Interpretation of results:
practically nontoxic
Remarks:
Migrated information Criteria used for interpretation of results: EU
Conclusions:
The LD50 was estimated to be >2000 mg/kg bw in both males and females.
Executive summary:

In an acute oral toxicity study, performed according to OECD guideline 401, groups of 6 fasted Sprague-Dawley CD rats per sex per dose were treated once with the test substance at 0, 25, 50, 200, 500 and 2000 mg/kg dissolved in olive oil by oral gavage followed by a 14 -day observation period.All animals survived. In the 25, 50, 200 and 500 mg/kg groups, no abnormalities were observed. Signs of systemic toxicity noted during the study in the 2000 mg/kg bw dose group included body drooping, sedation, staggering, lacrimation, collapse, decrease in spontaneous locomotion, and slowing of breathing. Animals were without symptoms within 3 days. All animals showed expected gains in bodyweight over the study period, and no abnormalities were noted at necropsy. In conclusion, the acute oral LD50 of the test substance in Sprague-Dawley rat was estimated to be greater than 2000 mg/kg bodyweight.

Endpoint conclusion
Endpoint conclusion:
no adverse effect observed
Quality of whole database:
OECD guideline study, klimisch 1

Acute toxicity: via inhalation route

Endpoint conclusion
Endpoint conclusion:
no study available

Acute toxicity: via dermal route

Endpoint conclusion
Endpoint conclusion:
no study available

Additional information

In an acute oral toxicity study, performed according to OECD guideline 401, groups of 6 fasted Sprague-Dawley CD rats per sex per dose were treated once with the test substance at 0, 25, 50, 200, 500 and 2000 mg/kg dissolved in olive oil by oral gavage followed by a 14 -day observation period. All animals survived. In the 25, 50, 200 and 500 mg/kg groups, no abnormalities were observed. Signs of systemic toxicity noted during the study in the 2000 mg/kg bw dose group included body drooping, sedation, staggering, lacrimation, collapse, decrease in spontaneous locomotion, and slowing of breathing. Animals were without symptoms within 3 days. All animals showed expected gains in bodyweight over the study period, and no abnormalities were noted at necropsy. In conclusion, the acute oral LD50 of the test substance in Sprague-Dawley rat was estimated to be greater than 2000 mg/kg bodyweight.

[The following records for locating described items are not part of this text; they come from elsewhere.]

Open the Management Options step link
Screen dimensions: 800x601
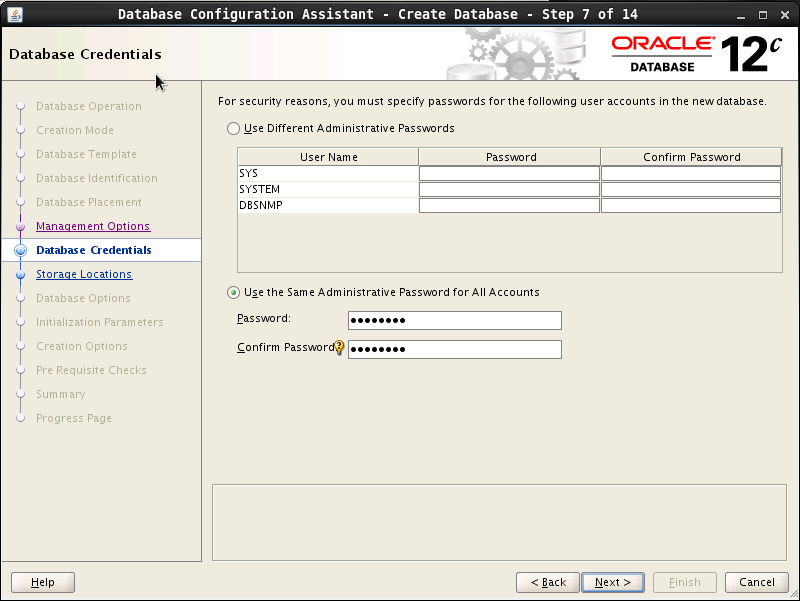pyautogui.click(x=93, y=227)
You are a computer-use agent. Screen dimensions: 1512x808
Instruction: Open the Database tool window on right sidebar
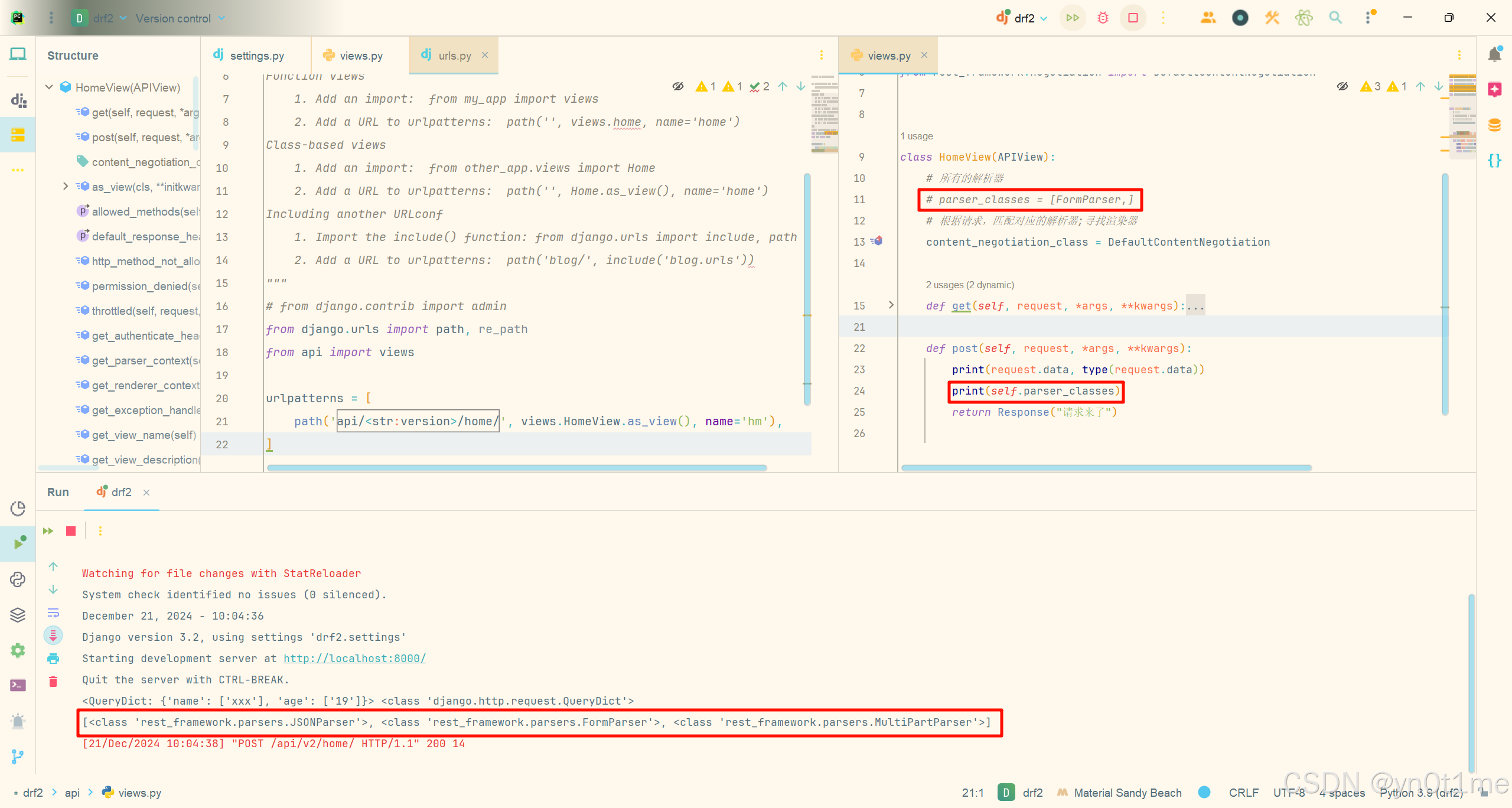point(1495,125)
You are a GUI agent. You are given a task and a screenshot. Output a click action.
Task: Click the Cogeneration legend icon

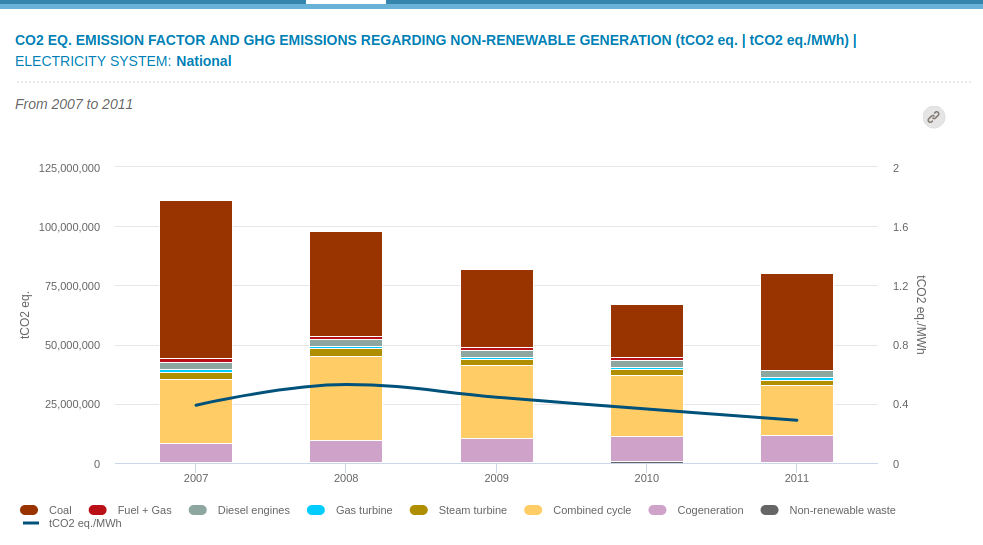pos(657,510)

Justification for selection of acute toxicity – oral endpoint
Only study available, OECD guideline study, available as unpublished report, no restrictions, fully adequate for assessment.

Justification for classification or non-classification

Based on the findings of the oral acute toxicity study, classification for acute oral toxicity is not warranted according to Directive 67/548/EEC and according toEU Classification, Labelling and Packaging of Substances and Mixtures (CLP) Regulation (EC) No. 1272/2008.